> Data for review:

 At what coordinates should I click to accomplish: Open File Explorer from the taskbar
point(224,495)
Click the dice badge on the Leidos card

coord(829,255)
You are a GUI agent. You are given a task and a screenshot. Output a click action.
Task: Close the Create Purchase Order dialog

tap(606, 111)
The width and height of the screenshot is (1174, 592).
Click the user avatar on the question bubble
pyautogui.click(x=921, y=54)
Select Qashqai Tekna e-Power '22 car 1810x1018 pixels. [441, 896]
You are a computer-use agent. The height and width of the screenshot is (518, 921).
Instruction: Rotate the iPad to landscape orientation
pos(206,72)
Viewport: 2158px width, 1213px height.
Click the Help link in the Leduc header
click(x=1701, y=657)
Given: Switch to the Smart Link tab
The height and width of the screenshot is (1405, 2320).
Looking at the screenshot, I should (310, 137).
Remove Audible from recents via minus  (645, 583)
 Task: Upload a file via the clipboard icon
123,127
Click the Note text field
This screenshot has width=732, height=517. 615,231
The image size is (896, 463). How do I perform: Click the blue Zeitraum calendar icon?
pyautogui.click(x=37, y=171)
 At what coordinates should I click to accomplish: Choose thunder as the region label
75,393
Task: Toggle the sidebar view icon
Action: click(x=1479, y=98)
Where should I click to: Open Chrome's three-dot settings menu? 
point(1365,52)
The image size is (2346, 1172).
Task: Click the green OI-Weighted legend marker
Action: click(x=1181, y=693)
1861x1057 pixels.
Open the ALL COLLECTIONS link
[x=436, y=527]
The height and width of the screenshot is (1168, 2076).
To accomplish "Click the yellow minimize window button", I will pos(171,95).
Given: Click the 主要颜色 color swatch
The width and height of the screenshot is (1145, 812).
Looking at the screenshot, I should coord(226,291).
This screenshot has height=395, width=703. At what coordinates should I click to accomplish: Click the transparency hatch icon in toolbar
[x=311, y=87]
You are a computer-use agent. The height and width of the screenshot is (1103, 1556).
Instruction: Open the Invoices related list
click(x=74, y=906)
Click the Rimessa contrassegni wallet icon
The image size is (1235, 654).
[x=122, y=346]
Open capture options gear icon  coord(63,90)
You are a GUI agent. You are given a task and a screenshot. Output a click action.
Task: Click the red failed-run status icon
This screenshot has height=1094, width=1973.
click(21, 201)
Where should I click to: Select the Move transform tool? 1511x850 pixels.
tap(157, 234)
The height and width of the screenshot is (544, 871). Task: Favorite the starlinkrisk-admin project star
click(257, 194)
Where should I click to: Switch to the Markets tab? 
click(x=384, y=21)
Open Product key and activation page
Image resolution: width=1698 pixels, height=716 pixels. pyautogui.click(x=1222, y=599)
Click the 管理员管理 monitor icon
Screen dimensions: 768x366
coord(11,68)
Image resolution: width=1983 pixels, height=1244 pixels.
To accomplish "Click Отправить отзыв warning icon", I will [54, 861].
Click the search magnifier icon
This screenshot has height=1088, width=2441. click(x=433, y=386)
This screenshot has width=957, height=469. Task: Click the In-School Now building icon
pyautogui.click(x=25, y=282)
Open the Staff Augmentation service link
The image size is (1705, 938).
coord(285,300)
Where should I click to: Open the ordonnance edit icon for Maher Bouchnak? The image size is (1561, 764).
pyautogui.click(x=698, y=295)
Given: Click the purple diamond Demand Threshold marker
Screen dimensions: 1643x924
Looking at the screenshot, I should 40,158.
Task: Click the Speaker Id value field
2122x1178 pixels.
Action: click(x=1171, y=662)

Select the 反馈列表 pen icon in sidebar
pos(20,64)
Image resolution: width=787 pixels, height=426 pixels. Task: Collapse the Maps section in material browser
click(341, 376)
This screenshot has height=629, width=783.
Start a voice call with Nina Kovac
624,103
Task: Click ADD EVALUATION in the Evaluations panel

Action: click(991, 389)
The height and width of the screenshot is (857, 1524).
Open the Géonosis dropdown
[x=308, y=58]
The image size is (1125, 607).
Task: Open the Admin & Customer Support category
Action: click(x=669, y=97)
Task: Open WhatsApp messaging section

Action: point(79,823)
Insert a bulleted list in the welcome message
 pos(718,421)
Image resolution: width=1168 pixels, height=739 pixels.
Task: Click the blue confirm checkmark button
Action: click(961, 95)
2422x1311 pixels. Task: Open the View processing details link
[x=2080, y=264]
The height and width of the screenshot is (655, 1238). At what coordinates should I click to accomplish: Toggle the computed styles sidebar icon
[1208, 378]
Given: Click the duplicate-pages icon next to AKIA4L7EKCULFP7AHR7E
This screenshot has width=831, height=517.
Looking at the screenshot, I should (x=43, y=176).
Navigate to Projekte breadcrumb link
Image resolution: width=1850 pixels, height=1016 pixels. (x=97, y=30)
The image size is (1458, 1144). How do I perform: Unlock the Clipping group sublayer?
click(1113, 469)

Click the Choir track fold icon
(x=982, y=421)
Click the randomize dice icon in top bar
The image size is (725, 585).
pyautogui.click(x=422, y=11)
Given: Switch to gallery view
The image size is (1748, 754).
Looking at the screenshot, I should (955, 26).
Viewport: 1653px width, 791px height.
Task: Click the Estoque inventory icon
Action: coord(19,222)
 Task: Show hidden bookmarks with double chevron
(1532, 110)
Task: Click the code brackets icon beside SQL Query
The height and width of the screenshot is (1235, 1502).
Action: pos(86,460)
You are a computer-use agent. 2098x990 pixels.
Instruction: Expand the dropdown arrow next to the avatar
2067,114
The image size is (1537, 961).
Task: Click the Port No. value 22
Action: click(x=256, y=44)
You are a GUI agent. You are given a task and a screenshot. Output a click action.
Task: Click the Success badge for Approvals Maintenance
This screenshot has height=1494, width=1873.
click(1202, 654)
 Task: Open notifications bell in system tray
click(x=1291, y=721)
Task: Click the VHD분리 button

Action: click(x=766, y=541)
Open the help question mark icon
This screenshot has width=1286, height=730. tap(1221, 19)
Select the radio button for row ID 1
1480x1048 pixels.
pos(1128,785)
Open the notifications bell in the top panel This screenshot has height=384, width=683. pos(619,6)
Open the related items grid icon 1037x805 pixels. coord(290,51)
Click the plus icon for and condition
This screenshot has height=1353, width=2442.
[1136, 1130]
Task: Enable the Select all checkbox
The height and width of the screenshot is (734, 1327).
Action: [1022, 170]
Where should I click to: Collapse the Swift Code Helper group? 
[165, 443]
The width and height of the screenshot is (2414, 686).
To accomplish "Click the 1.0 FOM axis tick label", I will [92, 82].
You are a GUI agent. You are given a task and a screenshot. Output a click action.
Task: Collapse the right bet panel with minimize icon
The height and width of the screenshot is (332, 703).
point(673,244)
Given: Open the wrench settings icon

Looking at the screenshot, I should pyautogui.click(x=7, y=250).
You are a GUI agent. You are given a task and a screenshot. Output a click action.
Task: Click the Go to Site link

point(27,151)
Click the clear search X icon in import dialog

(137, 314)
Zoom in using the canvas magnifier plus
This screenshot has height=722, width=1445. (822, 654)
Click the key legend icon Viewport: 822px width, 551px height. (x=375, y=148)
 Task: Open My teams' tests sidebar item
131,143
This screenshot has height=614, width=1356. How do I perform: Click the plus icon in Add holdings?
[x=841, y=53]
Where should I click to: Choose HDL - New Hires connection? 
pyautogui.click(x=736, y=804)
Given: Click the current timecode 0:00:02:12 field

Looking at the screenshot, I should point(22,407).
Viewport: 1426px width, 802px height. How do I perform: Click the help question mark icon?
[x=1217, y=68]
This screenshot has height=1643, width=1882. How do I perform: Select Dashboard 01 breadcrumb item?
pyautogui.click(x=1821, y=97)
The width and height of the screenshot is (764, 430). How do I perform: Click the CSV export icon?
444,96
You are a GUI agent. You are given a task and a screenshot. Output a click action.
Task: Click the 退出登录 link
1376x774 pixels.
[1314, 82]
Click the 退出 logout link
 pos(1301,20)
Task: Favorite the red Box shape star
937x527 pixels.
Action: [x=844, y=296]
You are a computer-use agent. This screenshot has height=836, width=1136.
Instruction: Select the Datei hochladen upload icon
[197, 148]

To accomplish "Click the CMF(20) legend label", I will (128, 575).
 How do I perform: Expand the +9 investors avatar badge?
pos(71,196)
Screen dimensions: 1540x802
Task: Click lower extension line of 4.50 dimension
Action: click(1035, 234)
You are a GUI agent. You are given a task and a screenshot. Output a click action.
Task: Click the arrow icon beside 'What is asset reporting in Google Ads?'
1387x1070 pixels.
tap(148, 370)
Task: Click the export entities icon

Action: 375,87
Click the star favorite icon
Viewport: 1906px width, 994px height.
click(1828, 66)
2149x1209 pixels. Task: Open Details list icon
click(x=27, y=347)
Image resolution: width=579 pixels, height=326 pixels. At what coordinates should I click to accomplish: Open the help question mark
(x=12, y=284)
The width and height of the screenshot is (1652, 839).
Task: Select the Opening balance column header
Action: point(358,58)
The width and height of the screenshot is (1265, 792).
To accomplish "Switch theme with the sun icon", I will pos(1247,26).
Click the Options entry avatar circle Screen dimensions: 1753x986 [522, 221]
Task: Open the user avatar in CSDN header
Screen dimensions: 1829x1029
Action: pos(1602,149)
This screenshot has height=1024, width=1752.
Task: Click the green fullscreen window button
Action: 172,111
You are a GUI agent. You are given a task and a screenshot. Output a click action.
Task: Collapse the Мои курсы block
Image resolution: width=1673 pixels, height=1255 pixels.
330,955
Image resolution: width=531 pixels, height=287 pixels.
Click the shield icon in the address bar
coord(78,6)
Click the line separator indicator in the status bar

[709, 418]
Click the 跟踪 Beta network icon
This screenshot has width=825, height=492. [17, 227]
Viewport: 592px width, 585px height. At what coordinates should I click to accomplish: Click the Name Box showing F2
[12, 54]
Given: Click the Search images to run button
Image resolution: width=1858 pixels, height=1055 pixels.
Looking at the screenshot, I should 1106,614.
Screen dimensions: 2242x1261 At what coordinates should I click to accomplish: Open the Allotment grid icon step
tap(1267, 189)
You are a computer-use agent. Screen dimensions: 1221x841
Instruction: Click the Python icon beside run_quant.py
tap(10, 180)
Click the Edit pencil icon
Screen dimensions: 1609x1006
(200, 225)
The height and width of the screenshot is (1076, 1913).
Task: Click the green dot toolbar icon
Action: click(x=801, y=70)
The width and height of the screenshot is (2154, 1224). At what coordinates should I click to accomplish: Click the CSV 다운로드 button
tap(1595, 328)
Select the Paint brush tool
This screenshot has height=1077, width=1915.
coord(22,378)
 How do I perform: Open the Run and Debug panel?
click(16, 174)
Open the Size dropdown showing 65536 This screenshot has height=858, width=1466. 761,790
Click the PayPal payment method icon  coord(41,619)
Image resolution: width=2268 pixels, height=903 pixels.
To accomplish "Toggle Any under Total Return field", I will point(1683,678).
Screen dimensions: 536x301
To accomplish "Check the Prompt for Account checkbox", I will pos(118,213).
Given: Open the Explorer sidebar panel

> Your instructions: Copy the records above exactly, from the first line through the line containing "The width and height of the screenshot is (1174, 592).", and include nothing else.

> Written response:
 At what coordinates should I click to accomplish: Open File Explorer from the taskbar
point(224,495)
Click the dice badge on the Leidos card

coord(829,255)
You are a GUI agent. You are given a task and a screenshot. Output a click action.
Task: Close the Create Purchase Order dialog

tap(606, 111)
The width and height of the screenshot is (1174, 592).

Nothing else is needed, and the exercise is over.